Penn Nursing Associate Professor Christopher Lance Coleman, PhD, MPH, RN, was a nursing student at the onset of the AIDS epidemic in the 1980s, when treatments were nearly nonexistent and funeral homes refused to pick up those who died from the disease.
He revisits the experience with “Don’t Ever Forget Me” in the new book I Wasn’t Strong Like This When I Started Out: True Stories of Becoming a Nurse. A collection of essays by nurses at different stages of their careers, the book is edited by Lee Gutkind and published by InFACT Books.
Joining Dr. Coleman in the pages of “True Stories of Becoming a Nurse” is Penn Nursing junior Nora Casper, who will join the ranks of 2.7 million nurses in the U.S.
In her essay “Nurse Nora at Nineteen,” Ms. Casper shares the mental image of the capable nurse she hopes to become – “a skilled clinician who demonstrates knowledge as well as empathy.” But her expectations are challenged by her initial clinical experiences in a nursing home.

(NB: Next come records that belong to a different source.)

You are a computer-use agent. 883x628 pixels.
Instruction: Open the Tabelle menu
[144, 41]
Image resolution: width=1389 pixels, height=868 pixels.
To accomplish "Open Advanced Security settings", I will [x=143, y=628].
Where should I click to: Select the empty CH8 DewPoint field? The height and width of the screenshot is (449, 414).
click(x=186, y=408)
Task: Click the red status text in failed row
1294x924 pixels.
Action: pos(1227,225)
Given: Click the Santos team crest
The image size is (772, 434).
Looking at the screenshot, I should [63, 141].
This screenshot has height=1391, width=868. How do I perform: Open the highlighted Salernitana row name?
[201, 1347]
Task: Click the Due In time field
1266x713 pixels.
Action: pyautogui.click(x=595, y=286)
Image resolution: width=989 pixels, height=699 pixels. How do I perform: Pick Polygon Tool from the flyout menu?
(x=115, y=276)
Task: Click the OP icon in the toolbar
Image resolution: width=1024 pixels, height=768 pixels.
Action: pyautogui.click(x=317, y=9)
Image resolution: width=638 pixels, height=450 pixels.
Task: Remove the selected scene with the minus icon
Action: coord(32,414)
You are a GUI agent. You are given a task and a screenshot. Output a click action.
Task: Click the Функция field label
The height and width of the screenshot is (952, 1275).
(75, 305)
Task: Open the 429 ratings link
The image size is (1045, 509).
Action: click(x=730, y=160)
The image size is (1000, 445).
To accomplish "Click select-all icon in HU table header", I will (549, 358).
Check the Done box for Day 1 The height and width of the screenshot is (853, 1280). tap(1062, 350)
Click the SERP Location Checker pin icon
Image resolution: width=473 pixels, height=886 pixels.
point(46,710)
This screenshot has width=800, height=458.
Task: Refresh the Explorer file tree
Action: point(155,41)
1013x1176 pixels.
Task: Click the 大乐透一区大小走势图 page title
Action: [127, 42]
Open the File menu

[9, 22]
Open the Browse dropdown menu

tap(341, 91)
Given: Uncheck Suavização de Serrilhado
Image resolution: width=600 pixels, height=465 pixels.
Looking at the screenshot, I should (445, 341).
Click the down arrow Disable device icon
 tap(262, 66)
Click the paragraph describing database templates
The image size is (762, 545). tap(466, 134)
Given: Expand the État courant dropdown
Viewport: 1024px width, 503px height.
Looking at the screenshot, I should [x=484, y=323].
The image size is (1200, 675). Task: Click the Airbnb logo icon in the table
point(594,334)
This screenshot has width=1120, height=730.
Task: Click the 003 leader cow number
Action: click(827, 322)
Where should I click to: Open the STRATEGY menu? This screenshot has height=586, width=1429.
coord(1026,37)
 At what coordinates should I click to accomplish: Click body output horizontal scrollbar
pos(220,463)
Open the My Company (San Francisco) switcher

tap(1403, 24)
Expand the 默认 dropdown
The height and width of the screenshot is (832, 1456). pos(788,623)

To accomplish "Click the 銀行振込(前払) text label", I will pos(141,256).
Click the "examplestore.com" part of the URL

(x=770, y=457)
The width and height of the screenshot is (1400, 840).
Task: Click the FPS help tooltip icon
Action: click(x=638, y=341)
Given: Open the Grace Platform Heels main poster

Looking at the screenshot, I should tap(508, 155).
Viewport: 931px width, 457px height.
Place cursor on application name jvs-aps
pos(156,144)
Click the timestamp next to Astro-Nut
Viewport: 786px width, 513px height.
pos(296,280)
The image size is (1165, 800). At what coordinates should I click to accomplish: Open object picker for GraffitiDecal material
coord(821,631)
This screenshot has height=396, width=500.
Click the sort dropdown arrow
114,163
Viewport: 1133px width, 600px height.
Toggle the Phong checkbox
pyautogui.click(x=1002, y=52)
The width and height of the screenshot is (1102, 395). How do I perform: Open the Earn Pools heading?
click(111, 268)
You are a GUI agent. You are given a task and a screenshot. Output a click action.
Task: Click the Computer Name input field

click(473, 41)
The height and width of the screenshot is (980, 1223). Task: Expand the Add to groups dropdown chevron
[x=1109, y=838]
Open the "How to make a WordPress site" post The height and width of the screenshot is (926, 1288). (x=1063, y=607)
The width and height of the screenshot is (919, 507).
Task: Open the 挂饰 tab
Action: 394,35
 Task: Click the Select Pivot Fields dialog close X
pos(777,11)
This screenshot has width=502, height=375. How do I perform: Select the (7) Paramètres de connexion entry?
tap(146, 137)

“There is no way to memorize how to take care of someone,” she writes. “What once seemed instinctual to most of us becomes overwhelmed by technicalities and anxiety. . . . the possibility of taking a real pulse, pricking a finger, or giving a bed bath was as daunting as it was exciting.”
From trying on the first set of scrubs to guiding a patient toward a good death, Ms. Casper and Dr. Coleman share quintessential moments in nursing – true stories that have been largely untold.